Playing these records in near autobiographical order not only served to highlight that Furse has always had hip, impeccable taste, but emphasised how his tastes have changed and matured over time. Each new obsession – the BBC Radiophonic Workshop, 2AM & FM’s astonishing Poison Dart, J Dilla’s meticulously intricate cut’n’pasting – would change the way he thought about music and how it could be made. Certain garage records he used to love feel coarse to him now, he said; he’d far sooner listen to exotic lounge music while cooking at home. For him, the most exciting sounds currently being made are being made by electronic artists such as Four Tet and Dreems.

If anything links the disparate styles and eras of Furse’s selections it is a feeling of questing, of musical discovery – a quality present too in the work of his band The Horrors. And since changing from bass to synths post-Strange House, he has played an increasingly prominent role in the evolution of The Horrors’ sound, from Primary Colours’ smudged shoegaze to Skying’s artful take on stadium rock to the electronic gleam of 2014’s aptly-titled Luminous.

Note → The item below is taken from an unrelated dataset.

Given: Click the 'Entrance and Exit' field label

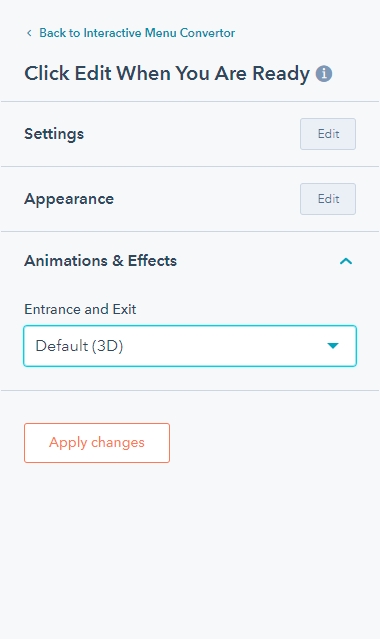Looking at the screenshot, I should pyautogui.click(x=80, y=309).
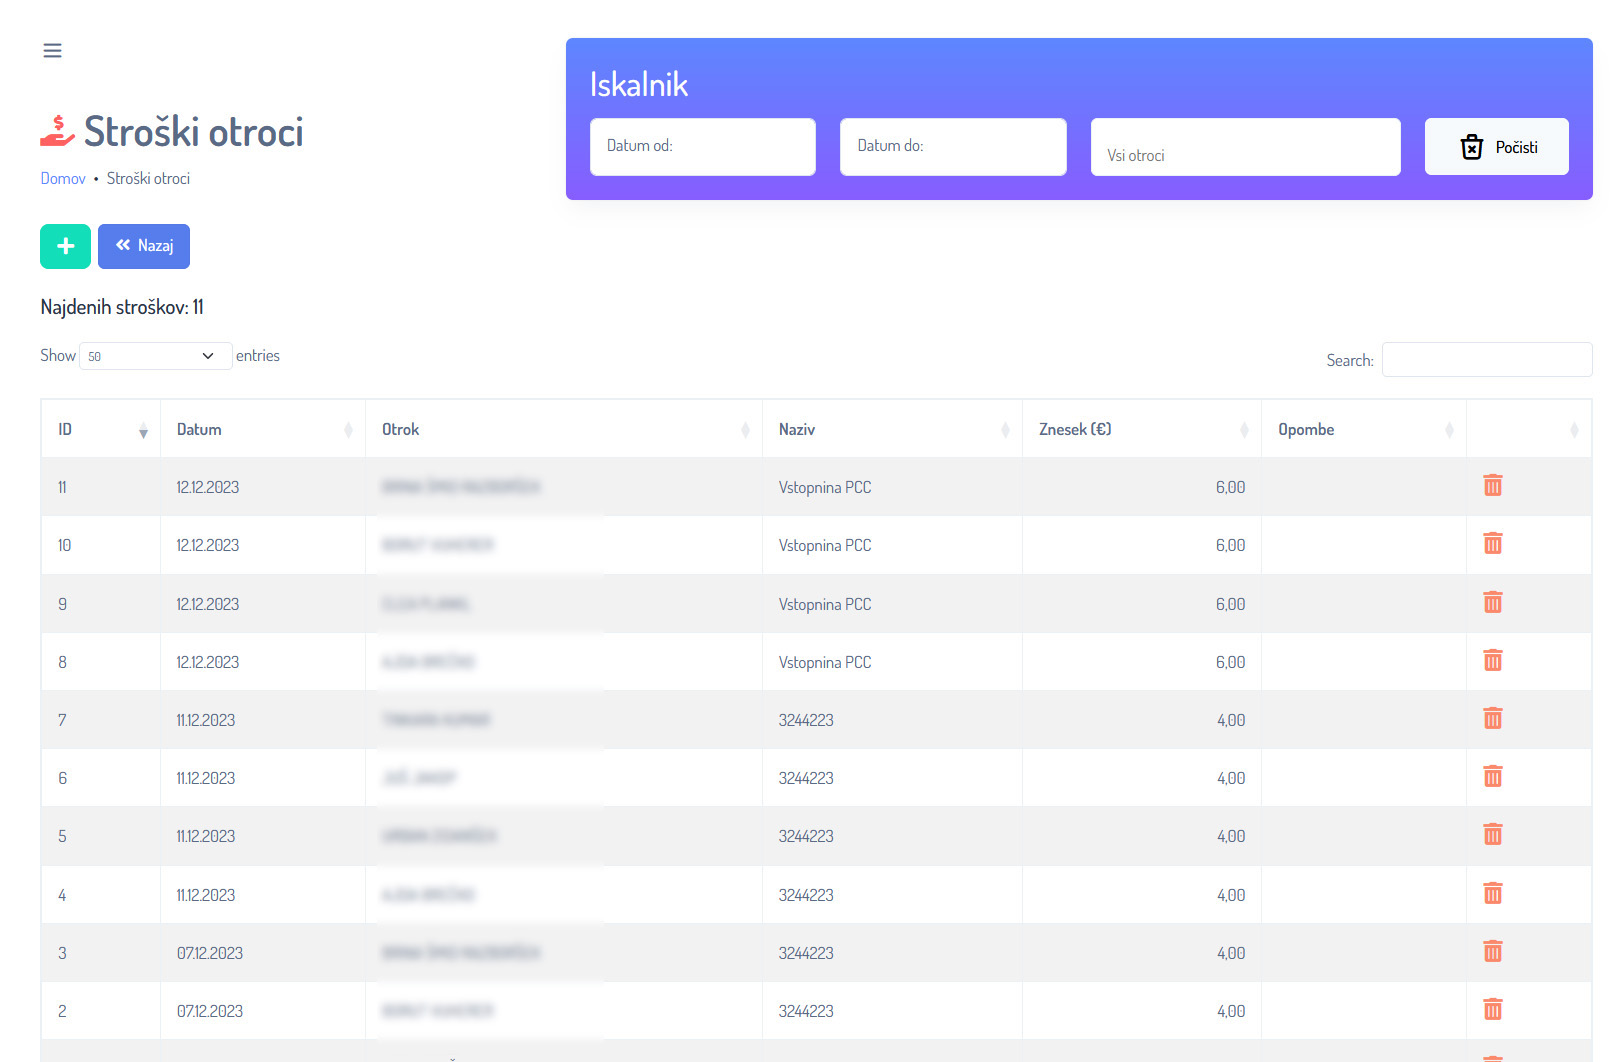Click the table Search input box

point(1486,360)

As well as presenting a radio show on NTS, Furse has curated a sublime collection of library music, Tom Furse Digs, and released a series of EPs experimenting in cosmic electronica. His latest experiment is Interludes, “made in one week with one synth”; the “one synth” in question being the Teenage OP-1 synthesiser, a new piece of technology with apparently more in common with a video game than a typical recording device. Ten years of experience working with synths essentially went out the window, as Furse was forced to work in a different way and commit to “simple loops and keyboard passages” with little editing. Originally intending these short pieces to be used throughout his radio show, Furse soon realised he had enough material for an LP-length document. Interludes presents these tracks – simple, yes, but effective – in the order they were recorded.

When old ingrained methods are rejected, all that is left is instinct and influence, and throughout Interludes, the genres that Furse loves shine through. Flesh Tunnel and Always Hungry, Never Full pound and oscillate with the futuristic steeliness of Poison Dart. The fragmented track structures and the soulful, chopped up vocal sample on No-One Cries No More recall Donuts. Dream Wave is a gorgeous Krautrock floater that wouldn’t sound out of place on Musik von Harmonia, Drone On drones on in effective drone-rock fashion, while Ethiopaque suggests he’s been digging recent reissues on Awesome Tapes From Africa. The whole endeavour – working within the limitations of technology to create music that’s functional but also so much more – isn’t a million miles away from what the BBC Radiophonic Workshop were doing 50 years ago.

Interludes, by their nature, are short – only one track here goes over the four-minute mark – and there are moments which would have benefited from being longer (A Matter of Increased Density’s mission is aborted just as it’s about to achieve full euphoric lift-off; Ethiopaque deserves more than two minutes to work its lurching, alluring magic) or more fleshed out (Cluster Bombs could and should have bloomed into a Blanck Mass-style banger). Furse has expressed his admiration for Four Tet’s Morning/Evening Side, which consisted of two 20-minute pieces, and it’s hard not to wonder what he might create if he pursued something similarly long form. For the time being, however, this LP is an enjoyable interlude in his journey of musical exploration.